Creating editable videos that depict complex interactions between multiple objects in various artistic styles has long been a challenging task in filmmaking. Progress is often hampered by the scarcity of data sets that contain paired text descriptions and corresponding videos that showcase these interactions. This paper introduces a novel depth-conditioning approach that significantly advances this field by enabling the generation of coherent and diverse videos from just a single text-video pair using a pre-trained depth-aware Text-to-Image (T2I) model. Our method fine-tunes the pre-trained model to capture continuous motion by employing custom-designed spatial and temporal attention mechanisms. During inference, we use the DDIM inversion to provide structural guidance for video generation. This innovative technique allows for continuously controllable depth in videos, facilitating the generation of multiobject interactions while maintaining the concept generation and compositional strengths of the original T2I model across various artistic styles, such as photorealism, animation, and impressionism.
Paper Structure (13 sections, 8 equations, 5 figures, 1 table)
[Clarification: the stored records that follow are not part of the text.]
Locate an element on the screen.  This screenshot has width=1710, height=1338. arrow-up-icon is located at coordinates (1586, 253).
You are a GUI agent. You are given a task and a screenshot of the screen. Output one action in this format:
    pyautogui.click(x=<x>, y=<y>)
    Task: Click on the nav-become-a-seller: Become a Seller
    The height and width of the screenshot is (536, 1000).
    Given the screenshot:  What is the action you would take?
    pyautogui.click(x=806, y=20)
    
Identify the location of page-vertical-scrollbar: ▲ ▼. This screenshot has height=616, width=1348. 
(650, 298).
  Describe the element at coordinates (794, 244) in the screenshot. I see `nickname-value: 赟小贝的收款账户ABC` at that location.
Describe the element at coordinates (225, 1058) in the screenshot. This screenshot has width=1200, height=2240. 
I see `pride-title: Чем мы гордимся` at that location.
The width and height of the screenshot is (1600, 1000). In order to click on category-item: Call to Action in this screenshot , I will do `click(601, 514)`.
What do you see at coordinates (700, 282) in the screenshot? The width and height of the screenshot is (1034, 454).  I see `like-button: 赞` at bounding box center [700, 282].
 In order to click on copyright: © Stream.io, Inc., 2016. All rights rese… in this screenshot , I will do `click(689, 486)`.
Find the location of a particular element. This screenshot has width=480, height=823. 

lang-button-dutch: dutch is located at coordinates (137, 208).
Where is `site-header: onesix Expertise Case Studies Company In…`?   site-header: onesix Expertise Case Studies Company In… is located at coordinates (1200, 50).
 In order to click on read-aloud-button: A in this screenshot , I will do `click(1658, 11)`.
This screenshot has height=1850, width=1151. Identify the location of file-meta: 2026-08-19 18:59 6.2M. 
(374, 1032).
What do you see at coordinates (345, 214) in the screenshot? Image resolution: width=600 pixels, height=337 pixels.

This paper contains 13 sections, 8 equations, 5 figures, 1 table.

Figures (5)

  • Figure 1: Using a text-video pair (for example, “a polar bear with her cubs”) as input, our approach utilizes pretrained depth-conditioned T2I diffusion models to generate T2V content. During fine-tuning, we update the projection matrices in attention blocks using the standard diffusion training loss and regularization.
  • Figure 2: During inference, we generate a new video by sampling from the latent noise inverted from the input video, using an edited prompt (e.g., “A tigress with her cubs in a forest”) as guidance.
  • Figure 3: Sample results of our method. The first row consists of images from the input sequence along with the text prompt. The rows below consist of images from generated sequences for the edited prompts for different styles and novelty.
  • Figure 4: On the left, Cog-Video produces undesirable results for human interactions with blurred faces and weird hands. While on the right, Tune-A-Video produces unpleasant results when the input video contains multiple objects and exhibits occlusions. For example, the two pandas at the bottom being mixed together.
  • Figure 5: Some more results of our method. The first and third row show frames from the input sequence. The second and fourth row illustrate the frames from the respective generated sequences for the edited prompt.